● **Task brief**
Format the lines of the items below as a JSON list of strings, one string per line, omitting blank lines.

Data on locating visible targets

..............................

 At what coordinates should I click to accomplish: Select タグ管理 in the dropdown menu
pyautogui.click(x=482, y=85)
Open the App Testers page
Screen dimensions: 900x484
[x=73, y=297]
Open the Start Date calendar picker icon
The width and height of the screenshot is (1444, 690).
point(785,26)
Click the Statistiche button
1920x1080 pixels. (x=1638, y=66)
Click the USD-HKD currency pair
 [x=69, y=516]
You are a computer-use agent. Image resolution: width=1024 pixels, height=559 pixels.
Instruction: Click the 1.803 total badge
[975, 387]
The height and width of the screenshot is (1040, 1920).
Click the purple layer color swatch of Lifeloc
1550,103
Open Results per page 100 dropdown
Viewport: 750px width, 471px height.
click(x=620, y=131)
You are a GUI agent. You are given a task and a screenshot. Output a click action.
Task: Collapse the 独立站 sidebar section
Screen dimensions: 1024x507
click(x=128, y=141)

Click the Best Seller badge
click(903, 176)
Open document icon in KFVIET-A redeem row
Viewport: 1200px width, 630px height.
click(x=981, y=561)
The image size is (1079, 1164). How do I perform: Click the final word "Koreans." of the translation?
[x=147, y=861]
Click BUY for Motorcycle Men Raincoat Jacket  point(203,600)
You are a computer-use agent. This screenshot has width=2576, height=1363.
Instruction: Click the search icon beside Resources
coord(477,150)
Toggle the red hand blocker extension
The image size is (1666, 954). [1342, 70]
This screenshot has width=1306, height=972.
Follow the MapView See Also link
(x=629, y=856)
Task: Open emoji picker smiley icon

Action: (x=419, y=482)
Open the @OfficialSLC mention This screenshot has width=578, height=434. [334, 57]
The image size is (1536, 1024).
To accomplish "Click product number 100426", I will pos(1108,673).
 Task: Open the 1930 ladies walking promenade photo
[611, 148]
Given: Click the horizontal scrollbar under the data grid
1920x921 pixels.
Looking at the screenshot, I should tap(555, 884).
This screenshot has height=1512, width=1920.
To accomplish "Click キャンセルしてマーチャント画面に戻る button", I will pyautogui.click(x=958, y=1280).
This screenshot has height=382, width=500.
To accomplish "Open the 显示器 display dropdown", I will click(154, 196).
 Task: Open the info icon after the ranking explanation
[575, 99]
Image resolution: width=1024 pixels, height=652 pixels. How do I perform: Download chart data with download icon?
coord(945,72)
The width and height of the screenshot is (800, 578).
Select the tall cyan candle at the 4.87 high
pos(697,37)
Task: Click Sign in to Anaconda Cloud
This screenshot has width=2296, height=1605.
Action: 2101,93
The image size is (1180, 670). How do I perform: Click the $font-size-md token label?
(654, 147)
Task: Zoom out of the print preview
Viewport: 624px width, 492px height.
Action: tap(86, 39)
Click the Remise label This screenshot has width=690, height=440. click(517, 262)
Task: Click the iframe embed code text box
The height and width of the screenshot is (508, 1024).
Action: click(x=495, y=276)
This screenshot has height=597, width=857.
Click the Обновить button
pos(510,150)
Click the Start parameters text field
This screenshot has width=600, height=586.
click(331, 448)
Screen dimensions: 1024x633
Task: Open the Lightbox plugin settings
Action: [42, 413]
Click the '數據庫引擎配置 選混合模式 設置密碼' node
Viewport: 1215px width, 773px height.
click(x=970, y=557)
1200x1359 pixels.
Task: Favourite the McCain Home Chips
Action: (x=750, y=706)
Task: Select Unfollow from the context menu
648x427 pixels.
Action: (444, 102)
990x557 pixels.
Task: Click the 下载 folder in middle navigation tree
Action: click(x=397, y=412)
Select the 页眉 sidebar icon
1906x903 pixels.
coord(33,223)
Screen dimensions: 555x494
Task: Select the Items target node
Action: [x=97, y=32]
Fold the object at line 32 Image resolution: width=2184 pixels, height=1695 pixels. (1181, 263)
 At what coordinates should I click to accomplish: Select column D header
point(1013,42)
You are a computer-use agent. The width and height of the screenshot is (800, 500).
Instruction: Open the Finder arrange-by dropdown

..............................

● **Solution to the problem**
[
  " At what coordinates should I click to accomplish: Select タグ管理 in the dropdown menu",
  "pyautogui.click(x=482, y=85)",
  "Open the App Testers page",
  "Screen dimensions: 900x484",
  "[x=73, y=297]",
  "Open the Start Date calendar picker icon",
  "The width and height of the screenshot is (1444, 690).",
  "point(785,26)",
  "Click the Statistiche button",
  "1920x1080 pixels. (x=1638, y=66)",
  "Click the USD-HKD currency pair",
  " [x=69, y=516]",
  "You are a computer-use agent. Image resolution: width=1024 pixels, height=559 pixels.",
  "Instruction: Click the 1.803 total badge",
  "[975, 387]",
  "The height and width of the screenshot is (1040, 1920).",
  "Click the purple layer color swatch of Lifeloc",
  "1550,103",
  "Open Results per page 100 dropdown",
  "Viewport: 750px width, 471px height.",
  "click(x=620, y=131)",
  "You are a GUI agent. You are given a task and a screenshot. Output a click action.",
  "Task: Collapse the 独立站 sidebar section",
  "Screen dimensions: 1024x507",
  "click(x=128, y=141)",
  "Click the Best Seller badge",
  "click(903, 176)",
  "Open document icon in KFVIET-A redeem row",
  "Viewport: 1200px width, 630px height.",
  "click(x=981, y=561)",
  "The image size is (1079, 1164). How do I perform: Click the final word \"Koreans.\" of the translation?",
  "[x=147, y=861]",
  "Click BUY for Motorcycle Men Raincoat Jacket  point(203,600)",
  "You are a computer-use agent. This screenshot has width=2576, height=1363.",
  "Instruction: Click the search icon beside Resources",
  "coord(477,150)",
  "Toggle the red hand blocker extension",
  "The image size is (1666, 954). [1342, 70]",
  "This screenshot has width=1306, height=972.",
  "Follow the MapView See Also link",
  "(x=629, y=856)",
  "Task: Open emoji picker smiley icon",
  "Action: (x=419, y=482)",
  "Open the @OfficialSLC mention This screenshot has width=578, height=434. [334, 57]",
  "The image size is (1536, 1024).",
  "To accomplish \"Click product number 100426\", I will pos(1108,673).",
  " Task: Open the 1930 ladies walking promenade photo",
  "[611, 148]",
  "Given: Click the horizontal scrollbar under the data grid",
  "1920x921 pixels.",
  "Looking at the screenshot, I should tap(555, 884).",
  "This screenshot has height=1512, width=1920.",
  "To accomplish \"Click キャンセルしてマーチャント画面に戻る button\", I will pyautogui.click(x=958, y=1280).",
  "This screenshot has height=382, width=500.",
  "To accomplish \"Open the 显示器 display dropdown\", I will click(154, 196).",
  " Task: Open the info icon after the ranking explanation",
  "[575, 99]",
  "Image resolution: width=1024 pixels, height=652 pixels. How do I perform: Download chart data with download icon?",
  "coord(945,72)",
  "The width and height of the screenshot is (800, 578).",
  "Select the tall cyan candle at the 4.87 high",
  "pos(697,37)",
  "Task: Click Sign in to Anaconda Cloud",
  "This screenshot has width=2296, height=1605.",
  "Action: 2101,93",
  "The image size is (1180, 670). How do I perform: Click the $font-size-md token label?",
  "(654, 147)",
  "Task: Zoom out of the print preview",
  "Viewport: 624px width, 492px height.",
  "Action: tap(86, 39)",
  "Click the Remise label This screenshot has width=690, height=440. click(517, 262)",
  "Task: Click the iframe embed code text box",
  "The height and width of the screenshot is (508, 1024).",
  "Action: click(x=495, y=276)",
  "This screenshot has height=597, width=857.",
  "Click the Обновить button",
  "pos(510,150)",
  "Click the Start parameters text field",
  "This screenshot has width=600, height=586.",
  "click(331, 448)",
  "Screen dimensions: 1024x633",
  "Task: Open the Lightbox plugin settings",
  "Action: [42, 413]",
  "Click the '數據庫引擎配置 選混合模式 設置密碼' node",
  "Viewport: 1215px width, 773px height.",
  "click(x=970, y=557)",
  "1200x1359 pixels.",
  "Task: Favourite the McCain Home Chips",
  "Action: (x=750, y=706)",
  "Task: Select Unfollow from the context menu",
  "648x427 pixels.",
  "Action: (444, 102)",
  "990x557 pixels.",
  "Task: Click the 下载 folder in middle navigation tree",
  "Action: click(x=397, y=412)",
  "Select the 页眉 sidebar icon",
  "1906x903 pixels.",
  "coord(33,223)",
  "Screen dimensions: 555x494",
  "Task: Select the Items target node",
  "Action: [x=97, y=32]",
  "Fold the object at line 32 Image resolution: width=2184 pixels, height=1695 pixels. (1181, 263)",
  " At what coordinates should I click to accomplish: Select column D header",
  "point(1013,42)",
  "You are a computer-use agent. The width and height of the screenshot is (800, 500).",
  "Instruction: Open the Finder arrange-by dropdown"
]